Na véspera do Natal de 1948, Beverly Williams comprou dois pinguins de madeira pintados à mão e dois pirulitos para colocar na meia das duas filhas, Patricia e Linda, como presente do Papai Noel. Aquilo era tudo o que estava ao seu alcance.
Voltando do trabalho de garçonete, grávida, ao descer do ônibus, notou que os presentes haviam sido roubados no trajeto.
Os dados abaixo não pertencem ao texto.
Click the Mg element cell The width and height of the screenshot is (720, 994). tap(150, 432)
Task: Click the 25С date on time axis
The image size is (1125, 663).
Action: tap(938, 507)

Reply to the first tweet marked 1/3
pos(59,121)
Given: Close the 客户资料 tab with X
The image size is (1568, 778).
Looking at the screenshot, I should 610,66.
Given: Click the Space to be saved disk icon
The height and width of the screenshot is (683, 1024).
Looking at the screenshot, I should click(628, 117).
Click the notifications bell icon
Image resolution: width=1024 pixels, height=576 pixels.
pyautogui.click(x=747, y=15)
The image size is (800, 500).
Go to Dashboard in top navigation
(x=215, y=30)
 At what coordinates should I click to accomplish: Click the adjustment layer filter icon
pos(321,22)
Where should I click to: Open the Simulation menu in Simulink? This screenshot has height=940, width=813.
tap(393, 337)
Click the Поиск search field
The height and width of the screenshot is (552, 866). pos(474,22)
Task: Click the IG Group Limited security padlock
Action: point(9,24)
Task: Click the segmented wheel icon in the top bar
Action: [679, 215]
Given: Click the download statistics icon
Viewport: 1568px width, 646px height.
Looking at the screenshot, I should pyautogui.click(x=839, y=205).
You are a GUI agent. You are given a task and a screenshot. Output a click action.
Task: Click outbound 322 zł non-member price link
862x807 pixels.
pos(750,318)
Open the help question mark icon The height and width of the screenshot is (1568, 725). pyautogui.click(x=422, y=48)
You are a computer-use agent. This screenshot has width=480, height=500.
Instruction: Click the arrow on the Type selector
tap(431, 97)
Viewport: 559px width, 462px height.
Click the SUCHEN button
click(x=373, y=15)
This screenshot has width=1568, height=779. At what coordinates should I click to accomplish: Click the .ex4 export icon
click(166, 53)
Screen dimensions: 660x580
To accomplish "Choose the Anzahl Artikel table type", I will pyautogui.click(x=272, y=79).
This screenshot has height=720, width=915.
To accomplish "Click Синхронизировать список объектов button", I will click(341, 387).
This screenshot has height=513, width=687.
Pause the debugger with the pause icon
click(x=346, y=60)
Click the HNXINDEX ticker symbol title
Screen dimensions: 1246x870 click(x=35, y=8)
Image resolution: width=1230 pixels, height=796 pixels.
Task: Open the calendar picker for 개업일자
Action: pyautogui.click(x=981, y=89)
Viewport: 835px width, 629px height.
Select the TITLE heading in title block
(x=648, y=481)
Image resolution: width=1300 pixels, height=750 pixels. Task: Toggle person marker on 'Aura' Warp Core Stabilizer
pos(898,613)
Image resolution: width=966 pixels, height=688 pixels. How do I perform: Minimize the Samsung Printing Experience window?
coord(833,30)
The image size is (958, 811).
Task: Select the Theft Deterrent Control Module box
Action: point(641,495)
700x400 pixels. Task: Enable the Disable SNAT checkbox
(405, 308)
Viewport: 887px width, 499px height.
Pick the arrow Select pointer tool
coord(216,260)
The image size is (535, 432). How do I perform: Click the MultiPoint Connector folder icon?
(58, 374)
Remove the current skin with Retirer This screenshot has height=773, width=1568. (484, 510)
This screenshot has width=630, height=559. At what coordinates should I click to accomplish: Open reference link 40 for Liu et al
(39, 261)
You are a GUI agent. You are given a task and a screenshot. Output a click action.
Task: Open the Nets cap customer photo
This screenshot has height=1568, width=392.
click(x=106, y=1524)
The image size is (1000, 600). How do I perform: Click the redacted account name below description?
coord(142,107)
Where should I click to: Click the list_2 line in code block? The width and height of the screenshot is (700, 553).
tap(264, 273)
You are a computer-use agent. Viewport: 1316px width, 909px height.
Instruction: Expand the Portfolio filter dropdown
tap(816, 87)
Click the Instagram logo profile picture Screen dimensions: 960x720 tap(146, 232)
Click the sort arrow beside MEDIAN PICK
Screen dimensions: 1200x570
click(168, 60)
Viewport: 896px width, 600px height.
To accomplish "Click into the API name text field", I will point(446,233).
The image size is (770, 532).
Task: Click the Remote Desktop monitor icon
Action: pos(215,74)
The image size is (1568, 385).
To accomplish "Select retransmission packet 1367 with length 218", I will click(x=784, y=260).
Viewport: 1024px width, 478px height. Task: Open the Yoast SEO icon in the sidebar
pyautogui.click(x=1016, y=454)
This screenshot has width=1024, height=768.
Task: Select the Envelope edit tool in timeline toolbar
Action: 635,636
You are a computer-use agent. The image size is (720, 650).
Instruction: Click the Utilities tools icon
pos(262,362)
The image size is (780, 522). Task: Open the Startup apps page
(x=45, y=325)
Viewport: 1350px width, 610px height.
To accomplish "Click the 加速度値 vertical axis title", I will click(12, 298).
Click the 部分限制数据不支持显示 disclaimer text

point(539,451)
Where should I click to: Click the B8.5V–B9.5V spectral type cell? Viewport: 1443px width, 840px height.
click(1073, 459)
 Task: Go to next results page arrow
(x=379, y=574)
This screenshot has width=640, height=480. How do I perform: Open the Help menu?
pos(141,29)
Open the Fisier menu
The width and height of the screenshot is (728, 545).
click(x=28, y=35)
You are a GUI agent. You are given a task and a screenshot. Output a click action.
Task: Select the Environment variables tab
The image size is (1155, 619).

Ver as filhas sem um presente no Natal deixou um buraco enorme no coração de Beverly, que durou anos a fio, conta Patricia, uma das filhas, chamada de Patti.
“Desde então, acho impossível deixar passar pequenos pinguins em mercados de pulgas ou lojas de artigos baratos, como se quisesse preencher o vasto campo de gelo deixado em seu triste e sólido coração”, escreve a cantora, compositora, artista, poeta, fotógrafa e escritora Patti Smith em seu mais recente volume autobiográfico, Pão dos Anjos.
Embora este seja seu sexto trabalho autobiográfico, é o primeiro que não se limita a um período específico – daí o subtítulo, A História de Minha Vida.
Relatos cheios de humanidade como este fazem com que seja o mais íntimo e contemplativo de Patti Smith – artista cuja obra sempre transitou entre o sagrado e o terreno, entre a memória e o mito. Em determinado trecho, ela declara: sou memória. E é.